パブリック クライアント アプリケーションと機密クライアント アプリケーション

Microsoft Authentication Library (MSAL) では、パブリック クライアントと機密クライアントの 2 種類のクライアントを定義します。 クライアントは、ID プロバイダーによって割り当てられた一意の識別子を持つソフトウェア エンティティです。 クライアントの種類は、承認サーバーを使用して安全に認証し、アクセス可能な範囲内のユーザーがアクセスまたは認識できないように機密性の高い ID 証明情報を保持する機能によって異なります。

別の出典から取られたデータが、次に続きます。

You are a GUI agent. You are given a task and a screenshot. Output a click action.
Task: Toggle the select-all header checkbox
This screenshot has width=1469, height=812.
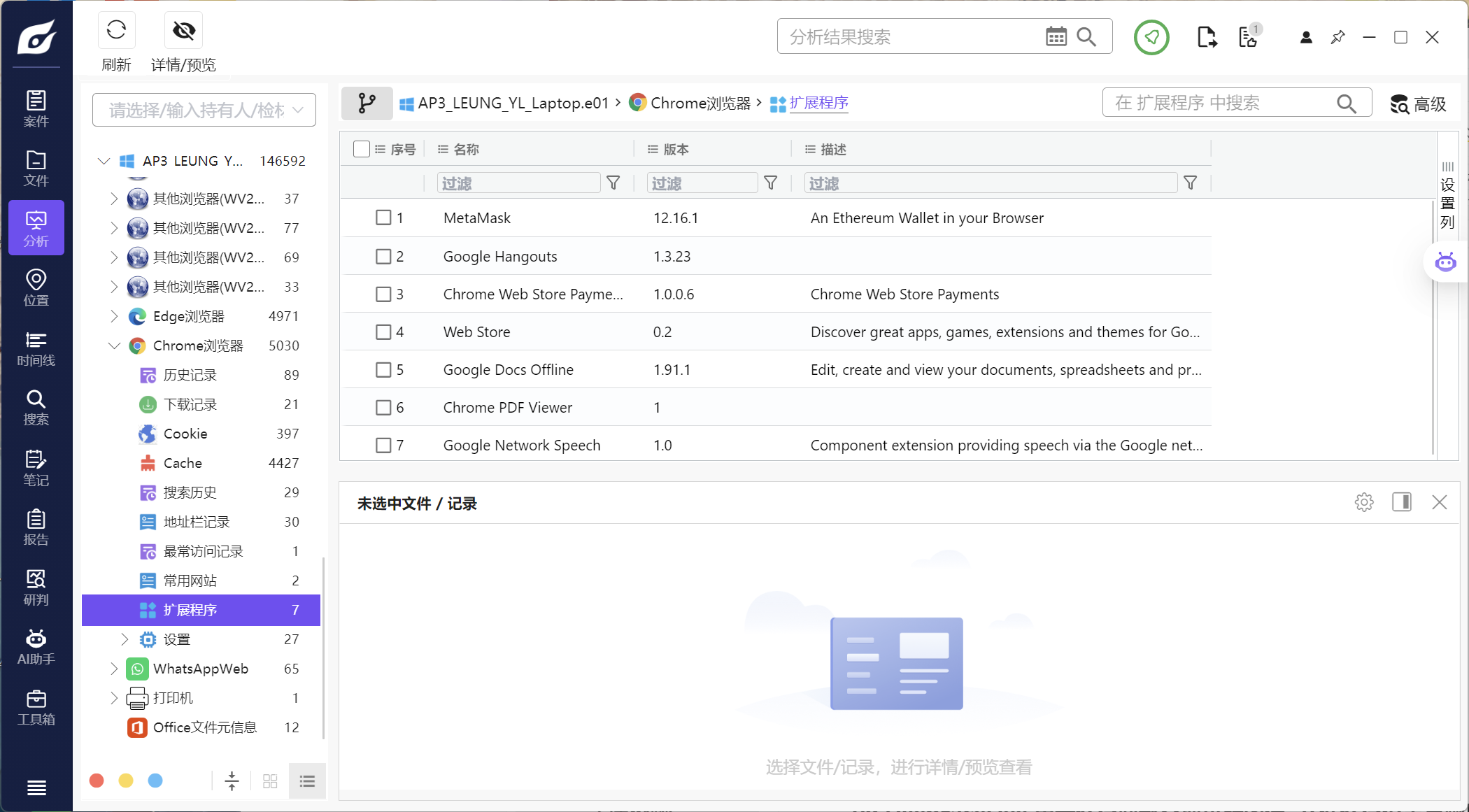pyautogui.click(x=362, y=149)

特定のクライアントの公開または機密の性質を調べるときは、そのクライアントが認可サーバーに対して自身の ID を証明する能力を評価します。 アクセス トークンを発行するには、認可サーバーがクライアントの ID を信頼できる必要があるため、これは重要です。

  • パブリック クライアント アプリケーションは、デスクトップ、ブラウザーレス API、モバイルまたはクライアント側のブラウザー アプリなどのデバイス上で実行されます。 そこではアプリケーション シークレットの安全な保持を期待できないため、ユーザーの代理でのみ Web API にアクセスできます。 ソース、つまり特定のアプリのコンパイル済みバイトコードがどこかに送信されるときはいつでも、信頼できない関係者によって読み取り、逆アセンブル、または検査が行われる可能性があります。 また、パブリック クライアント フローのみをサポートし、構成時のシークレットを保持できないため、クライアント シークレットは使用できません。

  • 機密クライアント アプリケーションは、Web アプリ、Web API アプリ、サービス アプリやデーモン アプリなど、サーバー上で実行されます。 ユーザーや攻撃者によって容易にアクセスされないと考えられているため、構成時のシークレットを適切に保持し、アプリケーションの ID を証明することができます。 クライアント ID は Web ブラウザーを通じて公開されますが、シークレットはバック チャネルでのみ渡され、直接公開されることはありません。